Work to complete:
Count the lines in the entries below that include the word "Cloudflare", and reply with only that number.

Records for this exercise:
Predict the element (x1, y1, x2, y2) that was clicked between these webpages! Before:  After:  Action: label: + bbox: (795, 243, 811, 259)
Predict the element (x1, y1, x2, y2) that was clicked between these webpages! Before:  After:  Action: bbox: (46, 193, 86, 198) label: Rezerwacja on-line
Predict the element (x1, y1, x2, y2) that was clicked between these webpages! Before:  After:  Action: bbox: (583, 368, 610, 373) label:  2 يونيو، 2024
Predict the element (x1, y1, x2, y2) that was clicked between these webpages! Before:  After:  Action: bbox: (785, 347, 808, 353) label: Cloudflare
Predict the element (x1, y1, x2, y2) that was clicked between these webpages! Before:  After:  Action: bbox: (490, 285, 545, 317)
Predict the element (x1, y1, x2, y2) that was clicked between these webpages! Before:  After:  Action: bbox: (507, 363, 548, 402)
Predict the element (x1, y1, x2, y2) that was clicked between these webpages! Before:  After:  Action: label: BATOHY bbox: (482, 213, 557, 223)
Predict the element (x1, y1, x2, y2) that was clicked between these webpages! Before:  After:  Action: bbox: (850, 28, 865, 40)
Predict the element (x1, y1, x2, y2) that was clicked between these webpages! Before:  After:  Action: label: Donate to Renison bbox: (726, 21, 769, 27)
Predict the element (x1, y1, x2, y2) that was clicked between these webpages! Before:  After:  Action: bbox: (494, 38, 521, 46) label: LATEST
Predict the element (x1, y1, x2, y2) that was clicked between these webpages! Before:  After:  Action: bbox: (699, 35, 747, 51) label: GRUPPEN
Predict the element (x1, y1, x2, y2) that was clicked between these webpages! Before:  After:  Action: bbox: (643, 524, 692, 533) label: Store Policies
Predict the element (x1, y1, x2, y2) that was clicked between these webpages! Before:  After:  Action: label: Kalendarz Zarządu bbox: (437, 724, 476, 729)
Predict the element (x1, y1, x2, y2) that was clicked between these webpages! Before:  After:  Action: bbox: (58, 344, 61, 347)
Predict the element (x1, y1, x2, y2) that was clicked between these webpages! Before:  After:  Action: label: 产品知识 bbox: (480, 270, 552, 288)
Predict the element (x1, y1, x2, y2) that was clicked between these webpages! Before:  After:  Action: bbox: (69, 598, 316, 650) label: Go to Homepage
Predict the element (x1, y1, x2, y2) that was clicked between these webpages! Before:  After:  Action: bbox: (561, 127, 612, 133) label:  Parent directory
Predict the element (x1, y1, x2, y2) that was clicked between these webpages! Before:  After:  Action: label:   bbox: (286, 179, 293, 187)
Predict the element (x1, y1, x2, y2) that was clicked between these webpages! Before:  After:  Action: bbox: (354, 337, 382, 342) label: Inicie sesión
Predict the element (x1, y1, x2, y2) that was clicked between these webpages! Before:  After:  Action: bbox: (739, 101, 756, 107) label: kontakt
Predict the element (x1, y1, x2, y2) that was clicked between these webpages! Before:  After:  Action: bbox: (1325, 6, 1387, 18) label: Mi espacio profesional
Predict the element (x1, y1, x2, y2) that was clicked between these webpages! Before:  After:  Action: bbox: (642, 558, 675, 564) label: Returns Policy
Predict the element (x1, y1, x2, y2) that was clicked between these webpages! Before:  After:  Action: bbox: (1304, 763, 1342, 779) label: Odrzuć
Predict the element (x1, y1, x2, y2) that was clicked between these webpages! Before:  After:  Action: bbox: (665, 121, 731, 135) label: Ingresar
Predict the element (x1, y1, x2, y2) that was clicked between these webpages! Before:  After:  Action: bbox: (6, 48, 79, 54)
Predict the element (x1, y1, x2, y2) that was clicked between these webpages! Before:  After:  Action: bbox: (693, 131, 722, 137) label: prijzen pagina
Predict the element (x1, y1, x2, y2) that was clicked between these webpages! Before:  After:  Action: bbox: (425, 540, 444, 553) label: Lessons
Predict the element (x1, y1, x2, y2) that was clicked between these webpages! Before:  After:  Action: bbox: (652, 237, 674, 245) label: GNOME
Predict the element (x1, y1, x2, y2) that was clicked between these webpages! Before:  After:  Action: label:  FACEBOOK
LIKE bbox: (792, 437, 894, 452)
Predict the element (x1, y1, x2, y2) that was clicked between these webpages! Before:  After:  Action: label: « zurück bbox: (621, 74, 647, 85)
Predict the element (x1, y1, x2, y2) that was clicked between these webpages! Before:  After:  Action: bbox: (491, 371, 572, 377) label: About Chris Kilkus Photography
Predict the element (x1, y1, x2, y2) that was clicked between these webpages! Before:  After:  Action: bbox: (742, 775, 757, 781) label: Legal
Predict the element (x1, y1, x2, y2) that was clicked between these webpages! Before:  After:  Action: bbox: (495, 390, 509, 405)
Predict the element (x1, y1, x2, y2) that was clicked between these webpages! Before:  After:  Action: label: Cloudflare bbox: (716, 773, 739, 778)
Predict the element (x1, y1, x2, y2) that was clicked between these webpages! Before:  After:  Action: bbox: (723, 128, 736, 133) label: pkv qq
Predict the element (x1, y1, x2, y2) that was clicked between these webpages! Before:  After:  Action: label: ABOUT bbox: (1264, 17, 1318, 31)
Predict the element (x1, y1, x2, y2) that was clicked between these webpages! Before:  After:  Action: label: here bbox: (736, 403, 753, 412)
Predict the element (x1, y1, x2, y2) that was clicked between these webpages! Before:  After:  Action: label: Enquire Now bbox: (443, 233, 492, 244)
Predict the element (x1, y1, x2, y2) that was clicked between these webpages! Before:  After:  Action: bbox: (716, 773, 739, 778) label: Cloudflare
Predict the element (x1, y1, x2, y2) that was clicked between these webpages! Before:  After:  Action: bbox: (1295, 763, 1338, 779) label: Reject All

Answer:
3